Main variables of interest
rSIG, in-hospital mortality, TBI.
Results
Our meta-analysis evaluated a total of eight observational studies encompassing 430,000 patients with TBI, observing 6,417 deaths (15%). After performing a sensitivity analysis, we found that patients with TBI and a low value of the reverse shock index multiplied by the Glasgow Coma Scale (rSIG) had a 24% higher risk of death (OR 1.24; 95% CI 1.12–1.38; I²: 96%). Furthermore, rSIG values were significantly higher in survivors compared to those who died (MD 7.72; 95% CI 1.86–13.58; I²: 99%).

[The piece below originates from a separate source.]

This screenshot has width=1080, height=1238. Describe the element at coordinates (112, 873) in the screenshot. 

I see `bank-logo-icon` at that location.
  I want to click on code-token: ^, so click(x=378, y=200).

目的:确定逆休克指数乘以格拉斯哥昏迷量表(rSIG)是否可以预测外伤性脑损伤(TBI)患者的住院死亡率。设计:这是一项系统回顾和荟萃分析。设置:使用PECO策略,在五个数据库中对截至2024年5月22日发表的研究进行了全面检索。8项研究被确定用于定量分析,并纳入我们的荟萃分析。参与者:纳入的主要研究的参与者。干预措施:低rSIG患者作为TBI住院死亡率的预测因子。主要感兴趣的变量:rSIG,住院死亡率,TBI。结果:我们的荟萃分析共评估了8项观察性研究,包括430,000例TBI患者,观察到6,417例死亡(15%)。在进行敏感性分析后,我们发现,与格拉斯哥昏迷量表(rSIG)相比,逆行休克指数较低的TBI患者的死亡风险高出24% (OR 1.24;95% ci 1.12-1.38;我²:96%)。此外,幸存者的rSIG值明显高于死亡患者(MD 7.72;95% ci 1.86-13.58;我²:99%)。